## Begin

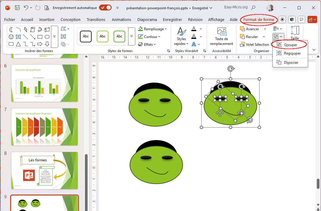This screenshot has height=211, width=321.
Task: Select the smiley face shape in gallery
Action: (x=11, y=37)
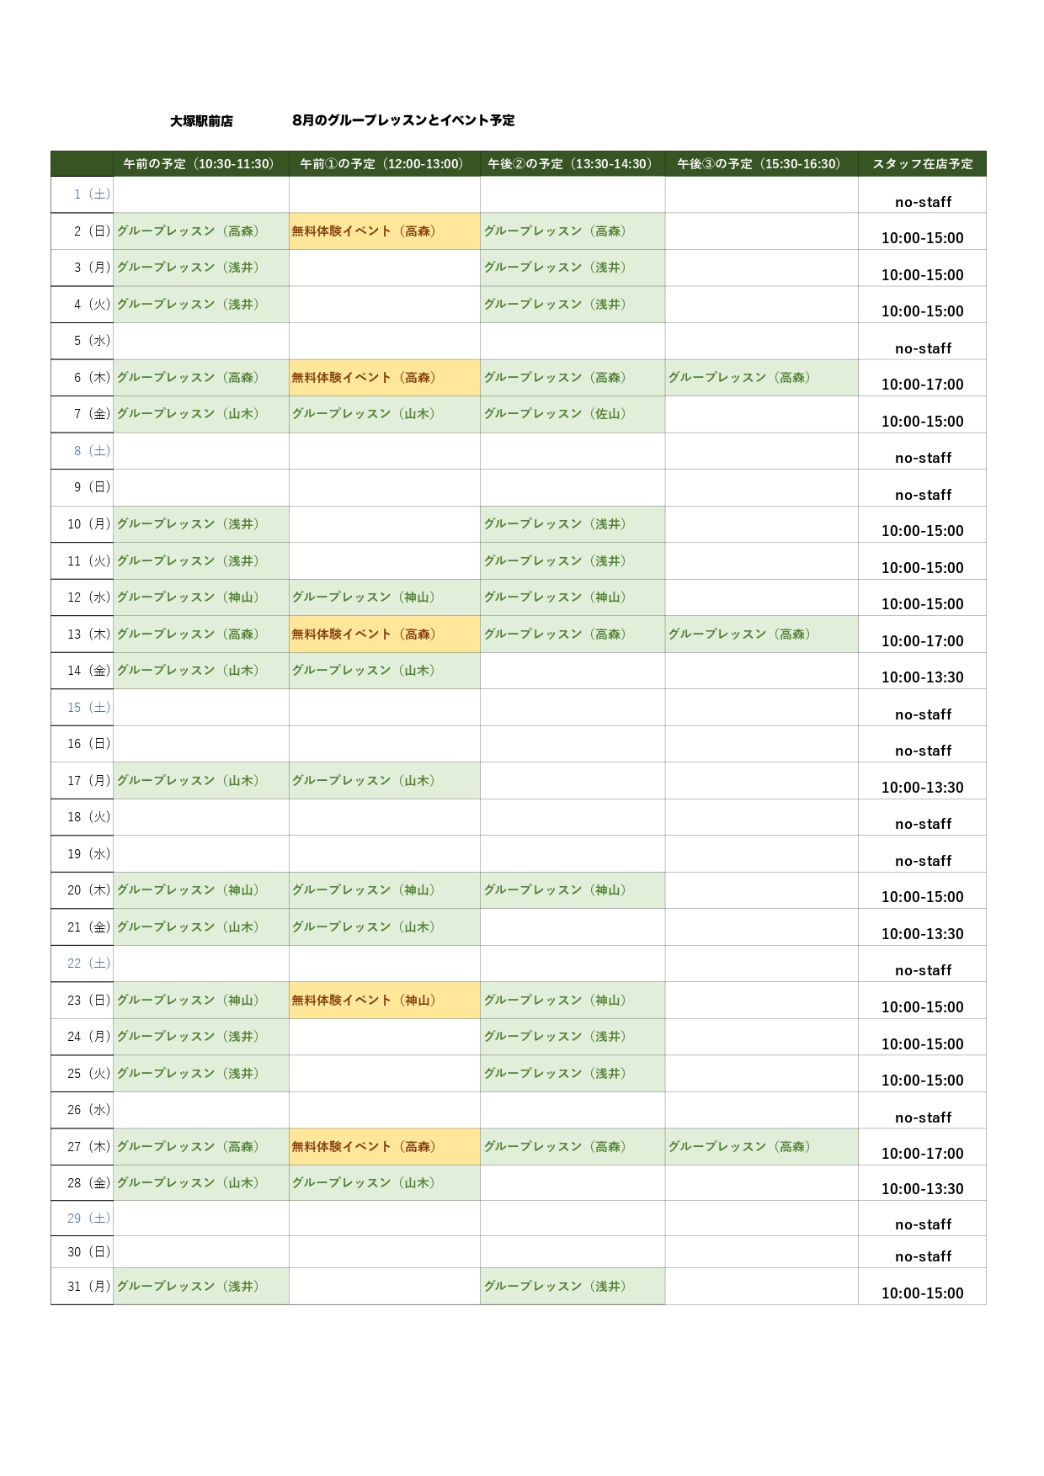
Task: Click the 午前① グループレッスン（山木） on day 17
Action: tap(385, 781)
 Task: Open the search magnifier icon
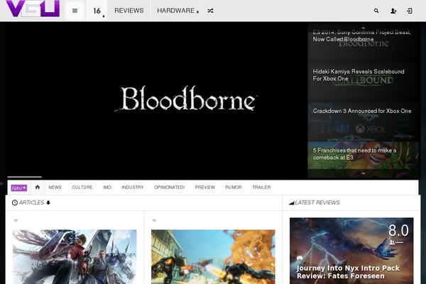tap(376, 11)
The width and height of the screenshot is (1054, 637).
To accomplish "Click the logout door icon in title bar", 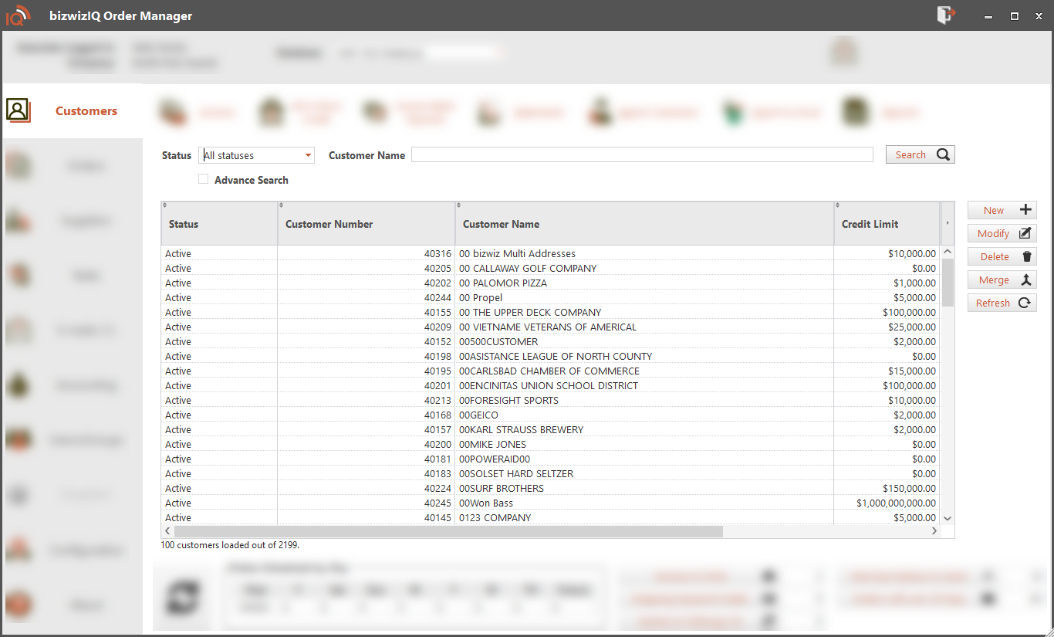I will [x=945, y=15].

## End

Count the lines of the items above that contain the string "Task" and reply with only that number.

§ **In response**:
3